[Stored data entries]
---

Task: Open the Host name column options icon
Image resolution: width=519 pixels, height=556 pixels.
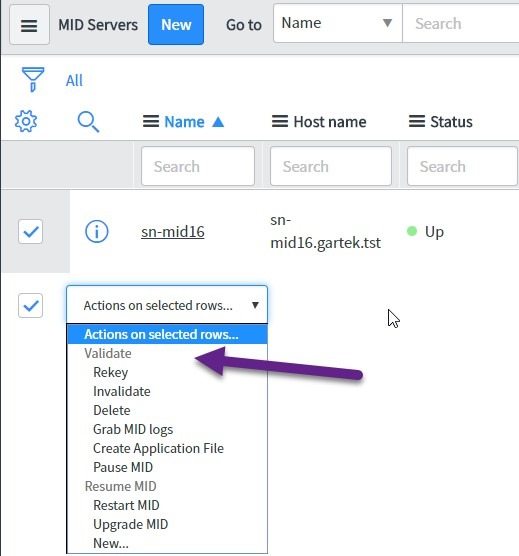Action: (280, 122)
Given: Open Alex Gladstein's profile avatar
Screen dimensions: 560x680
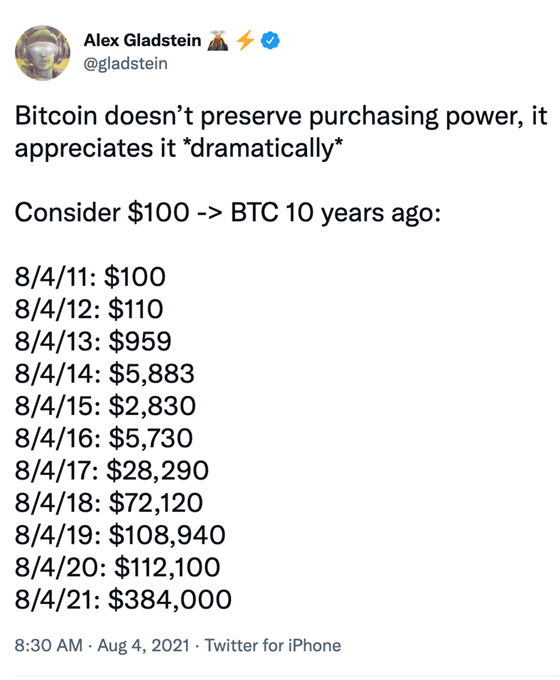Looking at the screenshot, I should coord(43,53).
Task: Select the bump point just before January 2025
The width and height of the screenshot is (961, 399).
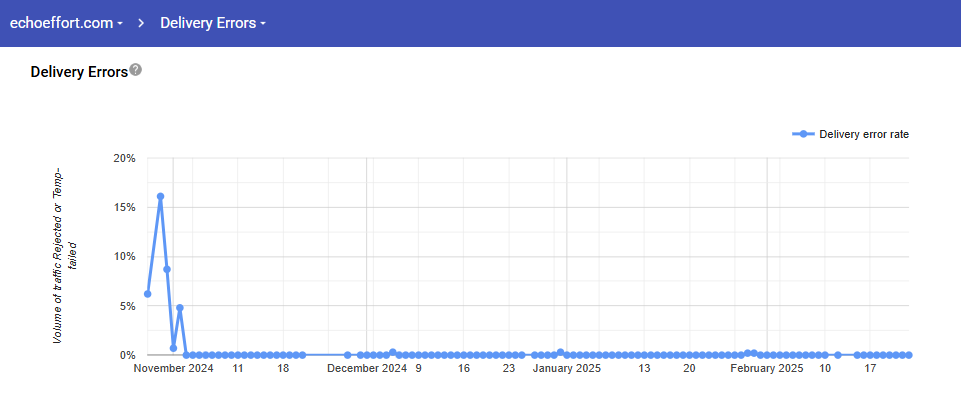Action: [560, 352]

---

Omitting all pictures, retype exactly the lines from the line containing "Given: Open Alex Gladstein's profile avatar" down to the last line above, both ends included.

### YOUR RESPONSE
Given: Open Alex Gladstein's profile avatar
Screen dimensions: 560x680
Looking at the screenshot, I should coord(43,53).
Task: Select the bump point just before January 2025
The width and height of the screenshot is (961, 399).
Action: [560, 352]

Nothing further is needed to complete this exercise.